Joe Biden, en la imagen, había retrasado su contacto con Riad / REUTERS

Biden avisa al rey saudí de que la Inteligencia culpa a su hijo del asesinato de Khashoggi

El Congreso incluyó en una ley de diciembre de 2019 una provisión que exigía la desclasificación de todos los nombres involucrados en el brutal asesinato del periodista y las pruebas que liguen a cualquier funcionario del gobierno saudí

MERCEDES GALLEGO Corresponsal. Nueva York

Joe Biden intenta caminar por una delgada línea que le permita alzarse como defensor de los derechos humanos en el mundo sin perjudicar los negocios de su gobierno. Este miércoles tuvo que enfrentarse a ese difícil doble juego durante una llamada de teléfono con el monarca saudí, la primera con ese país.

Pese a la importancia geopolítica del poderoso reino, el Rey Salman no estaba en la lista de prioridades del nuevo presidente, que intenta reconstruir las relaciones con sus aliados tradicionales. La publicación de un «explosivo» informe de inteligencia sobre el asesinato del periodista del Washington Post Jamal Kashoggi, que previsiblemente verá la luz este jueves, le obligó a coger el teléfono para contárselo antes de que lo lea en la prensa, según Axios.

La llamada de cortesía que no estaba en la agenda iba a tocar muchos otros puntos de las relaciones bilateral que Biden se prepara concienzudamente antes de cada llamada, a diferencia de su predecesor, pero nada podía ser más incómodo que el informe de la Oficina del Director de la Inteligencia Nacional. El Gobierno de Trump bloqueó su desclasificación con el argumento de que solo tenía «un interés marginal» y era necesario proteger las fuentes de inteligencia, pero durante la audiencia de confirmación de la nueva directora los senadores presionaron a Avril Haines para que cumpliese la ley y lo hiciera público.

El Congreso incluyó en una ley de diciembre de 2019 una provisión que exigía la desclasificación de todos los nombres involucrados en el brutal asesinato del periodista y las pruebas que liguen a cualquier funcionario del gobierno saudí. El hilo lleva, como se esperaba, hasta el príncipe heredero Mohammed bin Salman (MBS), según los adelantos publicados. Hasta ahora el príncipe de 35 años, amigo del yerno de Trump Jared Kushner, solo había aceptado su responsabilidad como jefe de gobierno, pero había negado cualquier implicación directa y hasta haber tenido conocimiento del brutal asesinato que acabó con la desmembración del cadáver en el consulado saudí de Estambul, a donde Kashoggi acudió en busca de un certificado de nacimiento.

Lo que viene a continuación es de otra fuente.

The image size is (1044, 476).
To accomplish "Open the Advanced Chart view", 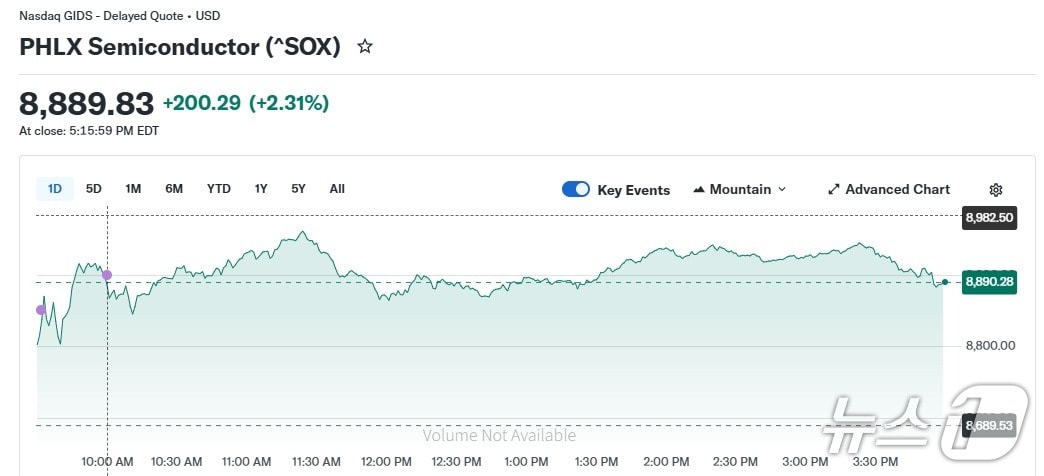I will (889, 189).
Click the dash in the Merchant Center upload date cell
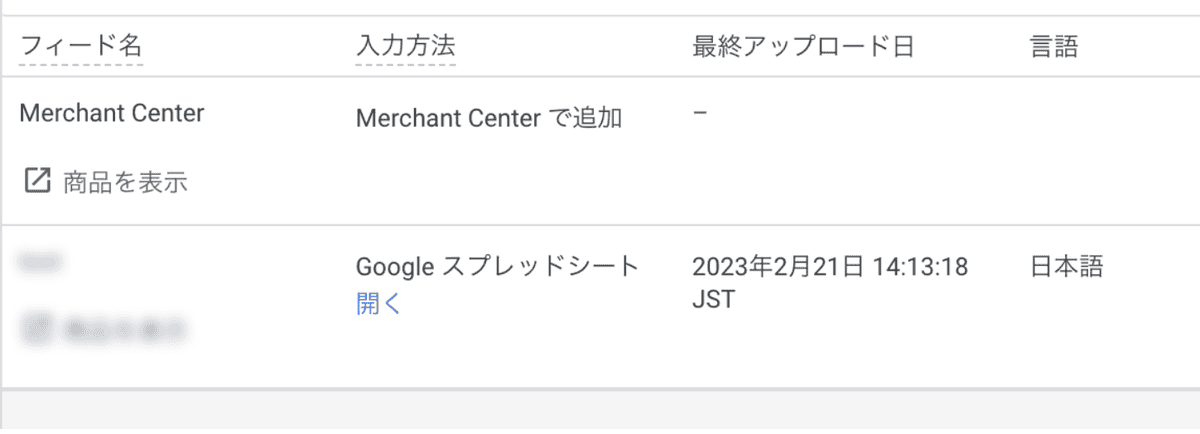The width and height of the screenshot is (1200, 434). [700, 112]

Quienes piden justicia para el periodista y activista quieren que el gobierno de Biden extienda al príncipe heredero las sanciones que se emitieron para 17 de los implicados y, además, exija a su gobierno que revele dónde están sus restos. Durante la campaña electoral Biden dijo que MBS merecía convertirse en «paria». Con este informe llega la hora de la verdad. MBS ha tratado de comunicarse con él sin éxito durante este primer mes de gobierno, pero ha sido derivado al secretario de Defensa Lloyd Austin, que le dedicó una llamada de teléfono para tranquilizarle sobre la venta de armas, que ya no podrá destinar a la guerra de Yemen. Seguirá siendo, sin embargo, uno de los principales clientes de guerra de EE UU con el argumento de su defensa en la región.

El nuevo presidente tuvo este miércoles la primera bilateral de su gobierno con el vecino del norte de forma virtual. Justin Trudeau ya tuvo el honor de recibir la primera llamada de teléfono que hiciera a un líder extranjero. «Estados Unidos no tiene ningún aliado más cercano ni más importante», le reiteró este miércoles a la pantalla. En los seis minutos que duró el encuentro «en persona», según la Casa Blanca, se prometieron trabajar juntos para la recuperación económica, derrotar la pandemia, redoblar esfuerzos contra el cambio climático y modernizar la defensa común aeroespacial. «Gracias, Joe», agradeció Trudeau.